(WHAT YOU NEED TO DO) Convert every line of the records below into a JSON list of strings, with one string per line and blank lines omitted.
── RECORDS
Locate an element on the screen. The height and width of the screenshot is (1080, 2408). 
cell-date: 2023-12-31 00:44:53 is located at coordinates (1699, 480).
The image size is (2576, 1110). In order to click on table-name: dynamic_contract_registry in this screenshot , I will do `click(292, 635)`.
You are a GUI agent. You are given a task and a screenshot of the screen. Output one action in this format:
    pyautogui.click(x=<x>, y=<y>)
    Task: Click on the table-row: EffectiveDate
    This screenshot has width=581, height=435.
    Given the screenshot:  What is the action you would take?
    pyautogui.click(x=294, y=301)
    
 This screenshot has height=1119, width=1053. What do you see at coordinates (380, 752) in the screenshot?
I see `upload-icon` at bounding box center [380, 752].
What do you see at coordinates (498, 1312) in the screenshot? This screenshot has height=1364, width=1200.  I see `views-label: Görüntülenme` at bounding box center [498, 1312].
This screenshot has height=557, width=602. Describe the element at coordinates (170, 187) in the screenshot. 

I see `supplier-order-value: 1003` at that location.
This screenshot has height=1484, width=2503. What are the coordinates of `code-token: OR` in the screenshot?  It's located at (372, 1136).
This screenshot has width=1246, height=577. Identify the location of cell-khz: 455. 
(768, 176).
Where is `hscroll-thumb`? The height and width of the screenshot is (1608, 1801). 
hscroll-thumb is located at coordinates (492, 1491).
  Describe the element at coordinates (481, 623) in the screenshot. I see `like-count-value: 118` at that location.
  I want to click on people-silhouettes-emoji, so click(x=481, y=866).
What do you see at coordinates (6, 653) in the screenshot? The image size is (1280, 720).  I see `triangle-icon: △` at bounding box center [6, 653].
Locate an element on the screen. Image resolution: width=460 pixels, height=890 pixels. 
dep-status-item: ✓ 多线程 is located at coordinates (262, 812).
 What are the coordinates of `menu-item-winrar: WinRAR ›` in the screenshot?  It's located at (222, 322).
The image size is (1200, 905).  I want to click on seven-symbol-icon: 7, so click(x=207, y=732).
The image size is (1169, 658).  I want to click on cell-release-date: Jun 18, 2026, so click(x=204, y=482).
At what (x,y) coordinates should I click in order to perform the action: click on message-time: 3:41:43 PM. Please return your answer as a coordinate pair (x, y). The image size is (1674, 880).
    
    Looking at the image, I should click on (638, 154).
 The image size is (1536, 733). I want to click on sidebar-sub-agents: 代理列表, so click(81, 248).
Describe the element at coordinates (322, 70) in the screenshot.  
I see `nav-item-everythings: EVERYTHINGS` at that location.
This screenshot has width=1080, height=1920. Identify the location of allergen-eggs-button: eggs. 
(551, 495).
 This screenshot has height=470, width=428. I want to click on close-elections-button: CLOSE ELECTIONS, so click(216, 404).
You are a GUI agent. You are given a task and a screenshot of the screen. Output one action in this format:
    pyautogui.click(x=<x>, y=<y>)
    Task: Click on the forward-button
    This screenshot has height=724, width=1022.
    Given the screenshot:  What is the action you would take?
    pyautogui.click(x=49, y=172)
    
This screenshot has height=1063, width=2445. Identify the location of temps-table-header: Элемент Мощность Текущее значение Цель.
────
(RESPONSE TO THIS EXERCISE)
[
  "Locate an element on the screen. The height and width of the screenshot is (1080, 2408). ",
  "cell-date: 2023-12-31 00:44:53 is located at coordinates (1699, 480).",
  "The image size is (2576, 1110). In order to click on table-name: dynamic_contract_registry in this screenshot , I will do `click(292, 635)`.",
  "You are a GUI agent. You are given a task and a screenshot of the screen. Output one action in this format:",
  "    pyautogui.click(x=<x>, y=<y>)",
  "    Task: Click on the table-row: EffectiveDate",
  "    This screenshot has width=581, height=435.",
  "    Given the screenshot:  What is the action you would take?",
  "    pyautogui.click(x=294, y=301)",
  " This screenshot has height=1119, width=1053. What do you see at coordinates (380, 752) in the screenshot?",
  "I see `upload-icon` at bounding box center [380, 752].",
  "What do you see at coordinates (498, 1312) in the screenshot? This screenshot has height=1364, width=1200.  I see `views-label: Görüntülenme` at bounding box center [498, 1312].",
  "This screenshot has height=557, width=602. Describe the element at coordinates (170, 187) in the screenshot. ",
  "I see `supplier-order-value: 1003` at that location.",
  "This screenshot has height=1484, width=2503. What are the coordinates of `code-token: OR` in the screenshot?  It's located at (372, 1136).",
  "This screenshot has width=1246, height=577. Identify the location of cell-khz: 455. ",
  "(768, 176).",
  "Where is `hscroll-thumb`? The height and width of the screenshot is (1608, 1801). ",
  "hscroll-thumb is located at coordinates (492, 1491).",
  "  Describe the element at coordinates (481, 623) in the screenshot. I see `like-count-value: 118` at that location.",
  "  I want to click on people-silhouettes-emoji, so click(x=481, y=866).",
  "What do you see at coordinates (6, 653) in the screenshot? The image size is (1280, 720).  I see `triangle-icon: △` at bounding box center [6, 653].",
  "Locate an element on the screen. Image resolution: width=460 pixels, height=890 pixels. ",
  "dep-status-item: ✓ 多线程 is located at coordinates (262, 812).",
  " What are the coordinates of `menu-item-winrar: WinRAR ›` in the screenshot?  It's located at (222, 322).",
  "The image size is (1200, 905).  I want to click on seven-symbol-icon: 7, so click(x=207, y=732).",
  "The image size is (1169, 658).  I want to click on cell-release-date: Jun 18, 2026, so click(x=204, y=482).",
  "At what (x,y) coordinates should I click in order to perform the action: click on message-time: 3:41:43 PM. Please return your answer as a coordinate pair (x, y). The image size is (1674, 880).",
  "    Looking at the image, I should click on (638, 154).",
  " The image size is (1536, 733). I want to click on sidebar-sub-agents: 代理列表, so click(81, 248).",
  "Describe the element at coordinates (322, 70) in the screenshot.  ",
  "I see `nav-item-everythings: EVERYTHINGS` at that location.",
  "This screenshot has width=1080, height=1920. Identify the location of allergen-eggs-button: eggs. ",
  "(551, 495).",
  " This screenshot has height=470, width=428. I want to click on close-elections-button: CLOSE ELECTIONS, so click(216, 404).",
  "You are a GUI agent. You are given a task and a screenshot of the screen. Output one action in this format:",
  "    pyautogui.click(x=<x>, y=<y>)",
  "    Task: Click on the forward-button",
  "    This screenshot has height=724, width=1022.",
  "    Given the screenshot:  What is the action you would take?",
  "    pyautogui.click(x=49, y=172)",
  "This screenshot has height=1063, width=2445. Identify the location of temps-table-header: Элемент Мощность Текущее значение Цель."
]